## Work instruction
Only lines that contain the string "will" should be returned from the material below.

═════ Extracted information

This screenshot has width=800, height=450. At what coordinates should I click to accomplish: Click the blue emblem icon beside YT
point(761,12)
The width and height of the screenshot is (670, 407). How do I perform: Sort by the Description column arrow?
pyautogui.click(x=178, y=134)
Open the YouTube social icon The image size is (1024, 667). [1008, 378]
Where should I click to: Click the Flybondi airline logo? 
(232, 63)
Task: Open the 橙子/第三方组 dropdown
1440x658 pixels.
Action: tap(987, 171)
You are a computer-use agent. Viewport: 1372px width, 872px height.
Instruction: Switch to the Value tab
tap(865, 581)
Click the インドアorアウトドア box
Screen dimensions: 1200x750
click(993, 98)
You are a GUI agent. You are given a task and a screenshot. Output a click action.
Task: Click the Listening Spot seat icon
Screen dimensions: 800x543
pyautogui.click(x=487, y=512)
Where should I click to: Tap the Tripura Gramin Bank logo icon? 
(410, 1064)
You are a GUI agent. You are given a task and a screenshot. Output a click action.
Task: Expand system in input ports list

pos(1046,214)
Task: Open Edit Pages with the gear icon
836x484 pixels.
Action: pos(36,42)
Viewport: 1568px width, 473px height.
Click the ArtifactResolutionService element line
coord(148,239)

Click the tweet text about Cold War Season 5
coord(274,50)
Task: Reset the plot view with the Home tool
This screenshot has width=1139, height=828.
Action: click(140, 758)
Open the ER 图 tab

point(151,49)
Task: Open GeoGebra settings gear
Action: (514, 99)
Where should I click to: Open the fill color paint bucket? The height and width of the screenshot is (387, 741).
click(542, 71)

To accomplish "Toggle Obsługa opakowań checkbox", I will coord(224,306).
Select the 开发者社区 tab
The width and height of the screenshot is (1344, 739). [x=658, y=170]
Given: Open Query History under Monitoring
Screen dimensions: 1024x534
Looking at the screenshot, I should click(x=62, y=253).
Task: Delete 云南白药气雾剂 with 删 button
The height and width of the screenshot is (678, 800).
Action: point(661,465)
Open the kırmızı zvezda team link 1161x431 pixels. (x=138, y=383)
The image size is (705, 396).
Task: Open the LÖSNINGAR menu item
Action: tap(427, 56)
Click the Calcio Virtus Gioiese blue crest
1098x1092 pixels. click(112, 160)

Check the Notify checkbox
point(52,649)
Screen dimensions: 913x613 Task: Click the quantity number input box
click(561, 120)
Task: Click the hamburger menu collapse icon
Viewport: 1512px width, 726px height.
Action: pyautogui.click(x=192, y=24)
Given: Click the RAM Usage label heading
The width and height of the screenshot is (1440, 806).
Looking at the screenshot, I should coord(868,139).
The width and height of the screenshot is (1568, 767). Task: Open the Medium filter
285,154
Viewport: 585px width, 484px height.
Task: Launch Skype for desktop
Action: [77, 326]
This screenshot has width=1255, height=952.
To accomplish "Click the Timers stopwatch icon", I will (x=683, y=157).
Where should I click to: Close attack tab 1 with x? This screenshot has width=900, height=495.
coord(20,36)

══════════

## Finished task
To accomplish "Toggle Obsługa opakowań checkbox", I will coord(224,306).
To accomplish "Click the Timers stopwatch icon", I will (x=683, y=157).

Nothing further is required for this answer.